YOUR GOAL: Write out the items verbatim, starting with their first line and continuing through the line that contains "This screenshot has", including that line.
===== RECORD EXCERPTS
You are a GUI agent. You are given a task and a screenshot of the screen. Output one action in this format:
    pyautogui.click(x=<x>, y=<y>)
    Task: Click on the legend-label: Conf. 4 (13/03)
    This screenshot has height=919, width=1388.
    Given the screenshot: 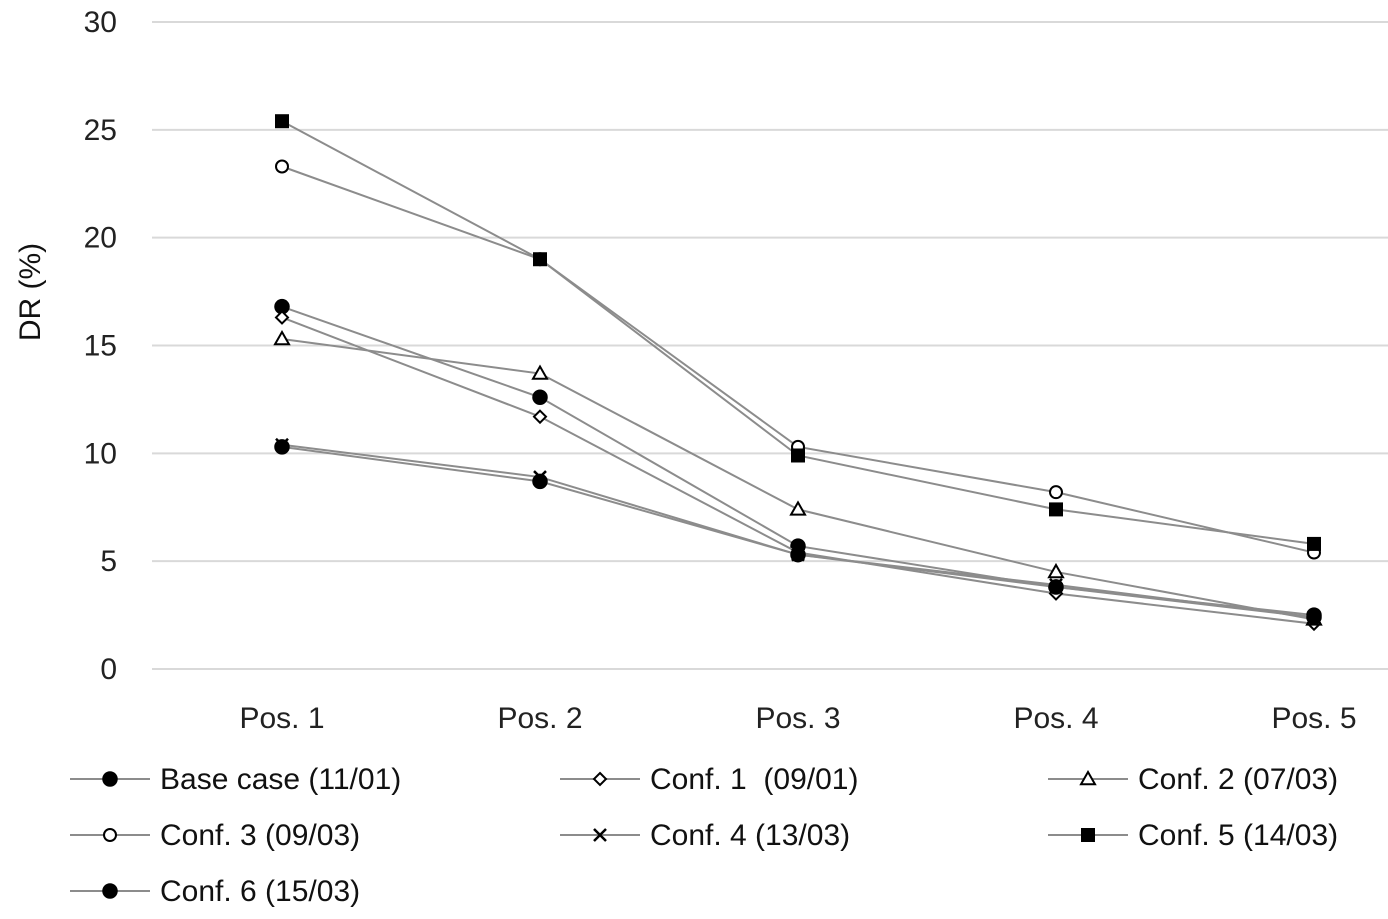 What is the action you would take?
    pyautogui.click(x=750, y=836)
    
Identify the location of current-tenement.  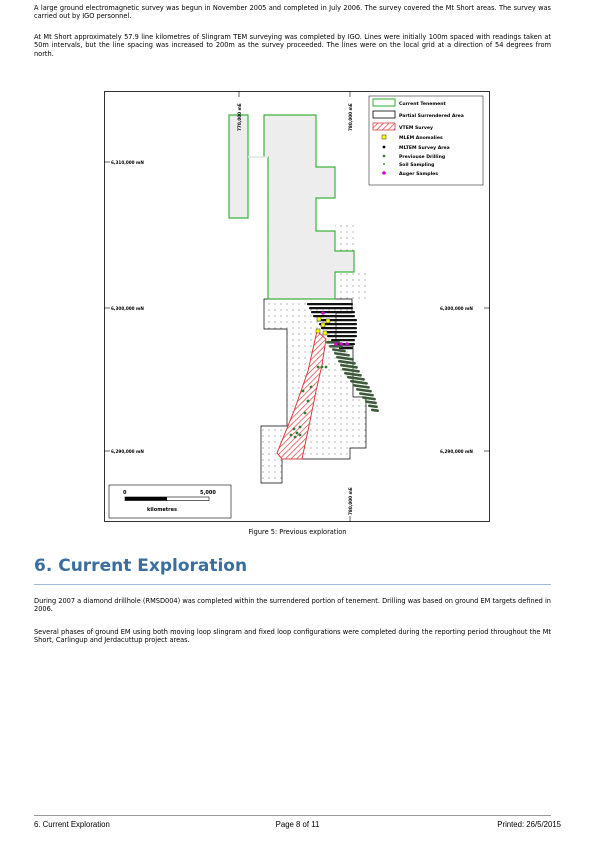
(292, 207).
==========
WRITTEN SOLUTION:
You are a GUI agent. You are given a task and a screenshot of the screen. Output one action in this format:
    pyautogui.click(x=<x>, y=<y>)
    Task: Click on the legend-label: Conf. 4 (13/03)
    This screenshot has height=919, width=1388.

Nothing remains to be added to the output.